2
votes

I have two RDDs :

RDD1[String, Double]

sample data :

("a" , 1.0)
("b" , 2.0)
("c" , 3.0)
("d" , 4.0)

This corresponds to a key value pair.


RDD2[String , (String , String)

sample data :

("a" , ("b" , "c"))
("b" , ("a" , "b"))
("c" , ("a" , "d"))
("d" , ("a" , "b"))

RDD1 contains values that is required by RDD2

So I want to be able to access values from RDD2 in RDD1 such as :

("a" , ("b" , "c")) will map to ("a" , (2.0 , 3.0))

2.0 & 3.0 are the corresponding values in RDD1

How can I achieve this with Scala Spark ? Possible solutions is to convert RDD1 to a HashMap and then just "get" the values within a Map operation of RDD2 :

RDD2.map(m => RDD1HashMap.get(m._2._1))

Is there an alternative method to achieve this ?

1
it depends on how large RDD1 is, if it's small it should be a hash map , if not you can probably achieve this with a joinaaronman

1 Answers

3
votes

If RDD1 is small you should definitely have it in a hash map that you use as a broadcast variable (wild guess anything in the low 10's of millions should be fine). If not you have two options.

  1. use the PairRDDFunction lookup, this may be extremely inefficient/illegal(although it worked fine locally).

    RDD1.cache() RDD2.map(m => RDD1.lookup(m._2._1))

  2. The second option is somewhat more complex, you have to do two joins (spark still doesn't have support for joining more than 2 datasets at a time)

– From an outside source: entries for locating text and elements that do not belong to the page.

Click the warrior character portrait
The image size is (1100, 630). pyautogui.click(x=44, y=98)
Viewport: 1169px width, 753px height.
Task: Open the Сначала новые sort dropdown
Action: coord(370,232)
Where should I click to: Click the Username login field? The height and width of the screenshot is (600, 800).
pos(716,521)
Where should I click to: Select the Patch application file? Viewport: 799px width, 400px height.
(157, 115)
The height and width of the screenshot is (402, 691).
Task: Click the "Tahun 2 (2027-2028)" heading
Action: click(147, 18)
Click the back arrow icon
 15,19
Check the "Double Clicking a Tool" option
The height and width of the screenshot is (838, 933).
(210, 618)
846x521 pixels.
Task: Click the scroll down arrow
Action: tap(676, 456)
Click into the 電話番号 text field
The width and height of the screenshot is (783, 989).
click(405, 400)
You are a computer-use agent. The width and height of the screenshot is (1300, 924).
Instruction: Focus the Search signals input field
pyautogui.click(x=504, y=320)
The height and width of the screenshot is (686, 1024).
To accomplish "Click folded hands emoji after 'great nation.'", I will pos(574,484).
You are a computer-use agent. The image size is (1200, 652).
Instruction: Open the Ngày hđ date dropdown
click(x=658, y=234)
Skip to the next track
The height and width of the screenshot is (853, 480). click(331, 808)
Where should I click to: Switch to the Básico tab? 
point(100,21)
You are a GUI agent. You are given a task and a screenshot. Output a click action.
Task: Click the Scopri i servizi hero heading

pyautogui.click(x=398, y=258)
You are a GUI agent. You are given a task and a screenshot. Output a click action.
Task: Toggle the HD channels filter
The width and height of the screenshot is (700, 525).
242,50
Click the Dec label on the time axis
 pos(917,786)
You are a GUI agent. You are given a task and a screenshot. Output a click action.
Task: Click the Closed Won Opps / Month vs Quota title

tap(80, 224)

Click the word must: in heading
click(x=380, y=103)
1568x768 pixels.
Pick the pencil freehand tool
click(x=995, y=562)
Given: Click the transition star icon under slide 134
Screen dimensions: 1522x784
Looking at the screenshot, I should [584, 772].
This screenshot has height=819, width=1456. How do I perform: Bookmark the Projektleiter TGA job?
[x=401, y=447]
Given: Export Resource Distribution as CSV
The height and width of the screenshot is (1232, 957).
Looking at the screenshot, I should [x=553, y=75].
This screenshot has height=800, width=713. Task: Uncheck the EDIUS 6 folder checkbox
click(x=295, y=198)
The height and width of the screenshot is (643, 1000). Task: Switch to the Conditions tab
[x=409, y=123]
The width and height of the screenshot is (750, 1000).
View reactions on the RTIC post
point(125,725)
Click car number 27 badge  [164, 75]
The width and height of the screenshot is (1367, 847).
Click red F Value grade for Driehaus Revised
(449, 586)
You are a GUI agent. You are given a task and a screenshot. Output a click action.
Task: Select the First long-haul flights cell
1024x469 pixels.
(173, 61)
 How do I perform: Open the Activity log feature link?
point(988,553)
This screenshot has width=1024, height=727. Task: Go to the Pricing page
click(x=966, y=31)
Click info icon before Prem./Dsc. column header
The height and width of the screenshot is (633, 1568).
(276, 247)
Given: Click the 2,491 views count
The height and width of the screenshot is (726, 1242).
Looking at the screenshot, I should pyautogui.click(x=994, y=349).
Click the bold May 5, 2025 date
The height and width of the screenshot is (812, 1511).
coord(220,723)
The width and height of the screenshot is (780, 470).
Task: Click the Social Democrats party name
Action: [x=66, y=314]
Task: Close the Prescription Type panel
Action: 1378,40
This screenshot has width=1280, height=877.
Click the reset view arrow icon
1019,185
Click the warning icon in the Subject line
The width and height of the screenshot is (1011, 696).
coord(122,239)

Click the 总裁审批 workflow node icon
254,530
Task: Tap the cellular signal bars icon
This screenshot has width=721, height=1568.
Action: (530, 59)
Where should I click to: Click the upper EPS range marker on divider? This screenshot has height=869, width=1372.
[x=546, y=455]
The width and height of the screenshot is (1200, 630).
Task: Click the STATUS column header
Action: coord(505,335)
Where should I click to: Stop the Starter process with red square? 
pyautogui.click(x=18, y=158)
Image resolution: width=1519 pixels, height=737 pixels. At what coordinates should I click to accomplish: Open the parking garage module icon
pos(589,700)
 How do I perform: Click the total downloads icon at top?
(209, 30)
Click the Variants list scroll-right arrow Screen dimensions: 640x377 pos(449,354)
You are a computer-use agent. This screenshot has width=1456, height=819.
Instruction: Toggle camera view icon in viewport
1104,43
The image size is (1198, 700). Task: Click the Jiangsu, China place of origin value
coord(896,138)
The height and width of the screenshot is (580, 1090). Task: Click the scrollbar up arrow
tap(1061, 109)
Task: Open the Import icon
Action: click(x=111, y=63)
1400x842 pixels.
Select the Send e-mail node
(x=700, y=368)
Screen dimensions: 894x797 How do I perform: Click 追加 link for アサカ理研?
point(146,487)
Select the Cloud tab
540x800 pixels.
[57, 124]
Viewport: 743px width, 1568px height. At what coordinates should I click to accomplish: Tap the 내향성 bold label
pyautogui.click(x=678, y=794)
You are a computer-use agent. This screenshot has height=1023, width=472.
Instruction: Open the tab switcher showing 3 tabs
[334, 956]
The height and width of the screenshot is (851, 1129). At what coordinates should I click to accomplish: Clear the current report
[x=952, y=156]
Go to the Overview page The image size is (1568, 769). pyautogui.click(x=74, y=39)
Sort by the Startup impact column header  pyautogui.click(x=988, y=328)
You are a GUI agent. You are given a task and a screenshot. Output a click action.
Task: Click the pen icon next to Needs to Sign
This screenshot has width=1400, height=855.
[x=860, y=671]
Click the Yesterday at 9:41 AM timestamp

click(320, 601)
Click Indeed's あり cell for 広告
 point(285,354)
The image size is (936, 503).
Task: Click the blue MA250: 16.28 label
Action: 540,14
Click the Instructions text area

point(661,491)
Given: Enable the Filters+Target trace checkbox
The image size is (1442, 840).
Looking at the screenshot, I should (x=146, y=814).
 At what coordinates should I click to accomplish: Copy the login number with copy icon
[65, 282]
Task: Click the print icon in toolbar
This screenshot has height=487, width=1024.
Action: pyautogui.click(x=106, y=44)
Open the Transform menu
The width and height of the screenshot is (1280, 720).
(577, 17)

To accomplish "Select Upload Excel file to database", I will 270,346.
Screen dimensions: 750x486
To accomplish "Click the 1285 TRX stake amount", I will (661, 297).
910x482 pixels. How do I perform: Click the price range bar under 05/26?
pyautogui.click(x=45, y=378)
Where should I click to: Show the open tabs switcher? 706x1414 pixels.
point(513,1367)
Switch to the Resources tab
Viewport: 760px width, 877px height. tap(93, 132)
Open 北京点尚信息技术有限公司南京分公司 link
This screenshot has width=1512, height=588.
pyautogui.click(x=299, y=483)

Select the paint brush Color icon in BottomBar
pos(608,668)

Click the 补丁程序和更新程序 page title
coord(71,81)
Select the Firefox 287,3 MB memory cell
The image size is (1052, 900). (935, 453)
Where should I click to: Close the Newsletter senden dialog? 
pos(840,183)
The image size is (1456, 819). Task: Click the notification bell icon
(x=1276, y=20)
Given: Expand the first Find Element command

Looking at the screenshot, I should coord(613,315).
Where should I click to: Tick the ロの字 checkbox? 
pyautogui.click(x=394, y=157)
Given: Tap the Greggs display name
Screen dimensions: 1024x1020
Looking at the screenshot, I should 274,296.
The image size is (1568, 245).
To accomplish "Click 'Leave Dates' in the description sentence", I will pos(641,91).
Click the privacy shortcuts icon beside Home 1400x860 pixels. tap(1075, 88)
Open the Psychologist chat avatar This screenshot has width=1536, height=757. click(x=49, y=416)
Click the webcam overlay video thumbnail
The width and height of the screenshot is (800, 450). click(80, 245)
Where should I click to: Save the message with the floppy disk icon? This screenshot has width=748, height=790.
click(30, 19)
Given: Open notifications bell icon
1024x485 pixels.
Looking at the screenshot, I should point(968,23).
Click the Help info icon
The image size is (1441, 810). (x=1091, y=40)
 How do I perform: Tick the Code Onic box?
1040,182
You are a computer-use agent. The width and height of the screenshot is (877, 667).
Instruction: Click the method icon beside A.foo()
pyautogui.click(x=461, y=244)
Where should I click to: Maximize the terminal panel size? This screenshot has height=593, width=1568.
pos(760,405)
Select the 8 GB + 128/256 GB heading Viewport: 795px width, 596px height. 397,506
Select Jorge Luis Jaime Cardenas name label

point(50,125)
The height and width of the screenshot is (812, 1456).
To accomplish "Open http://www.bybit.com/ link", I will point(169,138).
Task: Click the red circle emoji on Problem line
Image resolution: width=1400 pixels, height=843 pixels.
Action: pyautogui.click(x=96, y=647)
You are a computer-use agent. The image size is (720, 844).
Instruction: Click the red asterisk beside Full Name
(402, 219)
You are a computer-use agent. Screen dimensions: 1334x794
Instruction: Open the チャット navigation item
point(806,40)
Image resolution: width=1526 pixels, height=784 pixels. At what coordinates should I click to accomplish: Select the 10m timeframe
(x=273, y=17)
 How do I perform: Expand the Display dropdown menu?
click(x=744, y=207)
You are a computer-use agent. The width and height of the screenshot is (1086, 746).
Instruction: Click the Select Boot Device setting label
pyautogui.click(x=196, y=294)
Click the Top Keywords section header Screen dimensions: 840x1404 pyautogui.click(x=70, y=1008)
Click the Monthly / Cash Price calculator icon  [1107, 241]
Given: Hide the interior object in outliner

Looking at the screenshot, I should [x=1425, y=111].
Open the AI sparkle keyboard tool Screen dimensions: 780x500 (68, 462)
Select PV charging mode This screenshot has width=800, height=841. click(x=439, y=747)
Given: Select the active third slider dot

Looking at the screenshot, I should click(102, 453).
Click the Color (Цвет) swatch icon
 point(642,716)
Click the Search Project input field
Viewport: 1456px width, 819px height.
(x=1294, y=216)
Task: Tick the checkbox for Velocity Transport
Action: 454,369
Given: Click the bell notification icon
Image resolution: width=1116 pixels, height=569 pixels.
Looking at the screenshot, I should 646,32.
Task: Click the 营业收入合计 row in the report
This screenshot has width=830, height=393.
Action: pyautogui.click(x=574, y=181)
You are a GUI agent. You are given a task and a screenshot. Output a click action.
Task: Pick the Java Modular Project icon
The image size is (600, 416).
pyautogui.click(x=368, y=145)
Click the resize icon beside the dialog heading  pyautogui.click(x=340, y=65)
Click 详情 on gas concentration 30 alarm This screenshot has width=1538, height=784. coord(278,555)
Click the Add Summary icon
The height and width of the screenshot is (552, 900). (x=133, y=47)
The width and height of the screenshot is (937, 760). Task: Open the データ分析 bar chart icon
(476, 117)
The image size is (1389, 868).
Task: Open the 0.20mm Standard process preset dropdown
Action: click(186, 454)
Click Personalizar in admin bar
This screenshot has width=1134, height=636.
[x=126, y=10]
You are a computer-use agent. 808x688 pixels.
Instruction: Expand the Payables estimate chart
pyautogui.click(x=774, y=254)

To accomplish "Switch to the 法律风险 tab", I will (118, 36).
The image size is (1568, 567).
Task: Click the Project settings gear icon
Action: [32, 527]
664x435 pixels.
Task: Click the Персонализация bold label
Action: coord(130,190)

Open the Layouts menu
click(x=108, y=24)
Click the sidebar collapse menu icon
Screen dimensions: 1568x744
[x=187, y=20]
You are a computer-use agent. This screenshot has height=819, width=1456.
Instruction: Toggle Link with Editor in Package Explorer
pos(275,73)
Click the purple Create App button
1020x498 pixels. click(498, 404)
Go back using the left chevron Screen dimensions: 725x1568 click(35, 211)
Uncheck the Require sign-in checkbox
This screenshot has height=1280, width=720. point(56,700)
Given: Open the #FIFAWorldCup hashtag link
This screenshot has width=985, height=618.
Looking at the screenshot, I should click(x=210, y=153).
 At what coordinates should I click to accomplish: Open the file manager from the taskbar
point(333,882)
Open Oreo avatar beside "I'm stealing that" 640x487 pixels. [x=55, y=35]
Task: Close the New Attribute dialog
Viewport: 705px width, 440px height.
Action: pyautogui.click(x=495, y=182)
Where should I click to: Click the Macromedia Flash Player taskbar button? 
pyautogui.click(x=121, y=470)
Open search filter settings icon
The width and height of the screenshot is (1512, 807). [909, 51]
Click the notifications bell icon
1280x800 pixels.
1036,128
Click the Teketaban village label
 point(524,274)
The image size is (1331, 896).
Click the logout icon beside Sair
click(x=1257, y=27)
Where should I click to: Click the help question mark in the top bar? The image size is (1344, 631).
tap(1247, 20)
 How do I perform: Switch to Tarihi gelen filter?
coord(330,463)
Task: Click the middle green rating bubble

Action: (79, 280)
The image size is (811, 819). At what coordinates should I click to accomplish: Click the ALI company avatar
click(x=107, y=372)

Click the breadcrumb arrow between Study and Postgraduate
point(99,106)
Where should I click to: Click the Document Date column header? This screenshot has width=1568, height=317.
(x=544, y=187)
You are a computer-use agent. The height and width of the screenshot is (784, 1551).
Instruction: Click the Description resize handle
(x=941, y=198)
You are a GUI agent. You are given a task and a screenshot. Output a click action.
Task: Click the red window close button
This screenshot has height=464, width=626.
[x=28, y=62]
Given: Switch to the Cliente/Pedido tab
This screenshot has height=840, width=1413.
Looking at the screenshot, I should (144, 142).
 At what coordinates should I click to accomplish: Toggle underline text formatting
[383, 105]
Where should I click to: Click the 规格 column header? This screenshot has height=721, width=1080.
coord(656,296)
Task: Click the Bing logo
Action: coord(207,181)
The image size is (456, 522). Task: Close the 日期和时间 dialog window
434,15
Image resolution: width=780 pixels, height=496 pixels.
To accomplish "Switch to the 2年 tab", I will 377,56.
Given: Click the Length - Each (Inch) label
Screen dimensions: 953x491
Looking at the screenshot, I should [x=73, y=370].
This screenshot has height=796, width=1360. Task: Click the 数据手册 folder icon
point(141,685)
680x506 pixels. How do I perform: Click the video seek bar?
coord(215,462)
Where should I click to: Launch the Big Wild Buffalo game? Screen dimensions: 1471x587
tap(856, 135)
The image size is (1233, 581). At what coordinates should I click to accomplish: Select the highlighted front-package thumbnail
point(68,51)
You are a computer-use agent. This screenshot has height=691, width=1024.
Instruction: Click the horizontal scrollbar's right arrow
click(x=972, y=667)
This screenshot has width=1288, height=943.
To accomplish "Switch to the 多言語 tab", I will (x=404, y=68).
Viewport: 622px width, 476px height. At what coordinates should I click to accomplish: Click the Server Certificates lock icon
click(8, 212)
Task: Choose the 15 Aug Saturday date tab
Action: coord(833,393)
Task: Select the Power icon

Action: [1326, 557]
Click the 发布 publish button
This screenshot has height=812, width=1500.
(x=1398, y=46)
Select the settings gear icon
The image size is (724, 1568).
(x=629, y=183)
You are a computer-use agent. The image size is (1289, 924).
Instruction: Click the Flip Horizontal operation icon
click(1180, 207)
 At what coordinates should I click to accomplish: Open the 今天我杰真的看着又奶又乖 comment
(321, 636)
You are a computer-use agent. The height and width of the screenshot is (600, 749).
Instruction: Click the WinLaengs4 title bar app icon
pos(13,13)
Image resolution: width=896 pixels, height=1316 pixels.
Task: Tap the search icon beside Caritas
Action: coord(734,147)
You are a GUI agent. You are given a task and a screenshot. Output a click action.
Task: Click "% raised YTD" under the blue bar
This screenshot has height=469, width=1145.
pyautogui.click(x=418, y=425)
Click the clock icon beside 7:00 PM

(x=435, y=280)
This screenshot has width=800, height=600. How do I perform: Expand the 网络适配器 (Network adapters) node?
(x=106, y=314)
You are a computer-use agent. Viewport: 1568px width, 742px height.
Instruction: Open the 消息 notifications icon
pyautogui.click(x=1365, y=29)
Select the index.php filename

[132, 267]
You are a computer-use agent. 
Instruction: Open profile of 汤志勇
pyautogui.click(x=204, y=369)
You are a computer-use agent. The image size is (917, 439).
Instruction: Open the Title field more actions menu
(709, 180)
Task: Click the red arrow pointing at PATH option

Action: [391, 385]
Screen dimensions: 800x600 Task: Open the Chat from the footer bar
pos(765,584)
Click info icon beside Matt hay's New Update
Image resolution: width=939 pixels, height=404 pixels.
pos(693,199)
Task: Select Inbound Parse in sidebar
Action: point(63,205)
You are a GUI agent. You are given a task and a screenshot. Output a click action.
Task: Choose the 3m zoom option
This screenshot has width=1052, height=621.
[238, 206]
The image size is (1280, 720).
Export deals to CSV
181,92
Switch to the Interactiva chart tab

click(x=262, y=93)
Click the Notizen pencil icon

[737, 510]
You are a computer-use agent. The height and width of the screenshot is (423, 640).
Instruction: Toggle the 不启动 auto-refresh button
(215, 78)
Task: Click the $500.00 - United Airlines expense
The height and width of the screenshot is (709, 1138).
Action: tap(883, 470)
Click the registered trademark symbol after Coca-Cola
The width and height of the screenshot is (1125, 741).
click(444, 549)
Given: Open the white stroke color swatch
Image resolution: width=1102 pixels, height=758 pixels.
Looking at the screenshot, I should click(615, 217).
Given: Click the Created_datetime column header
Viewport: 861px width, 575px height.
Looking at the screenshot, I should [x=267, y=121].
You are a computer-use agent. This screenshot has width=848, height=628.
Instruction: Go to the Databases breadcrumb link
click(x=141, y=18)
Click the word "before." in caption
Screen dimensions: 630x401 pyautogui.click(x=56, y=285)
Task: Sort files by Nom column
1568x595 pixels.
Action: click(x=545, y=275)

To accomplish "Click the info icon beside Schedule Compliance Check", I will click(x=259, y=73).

    val joinedDataSet = RDD2.map((k,v)=> (v._1,(k,v._2))). join(RDD1).map((k,v)=>(v._1._2,(v._2,v._1._1))). join(RDD2).map((k,v)=>(v._1._2(v._1._1,v._2)))

That should be the dataset you wanted, I realize the RDD is extremely messy, you may want to use case classes and or do the two joins seperately then join those RDD's together to make it clearer(if slightly less efficient). Also noticed that for some reason scala can't perform the type inference on the lambdas, I think I would try one of the other 2 options before resorting to this.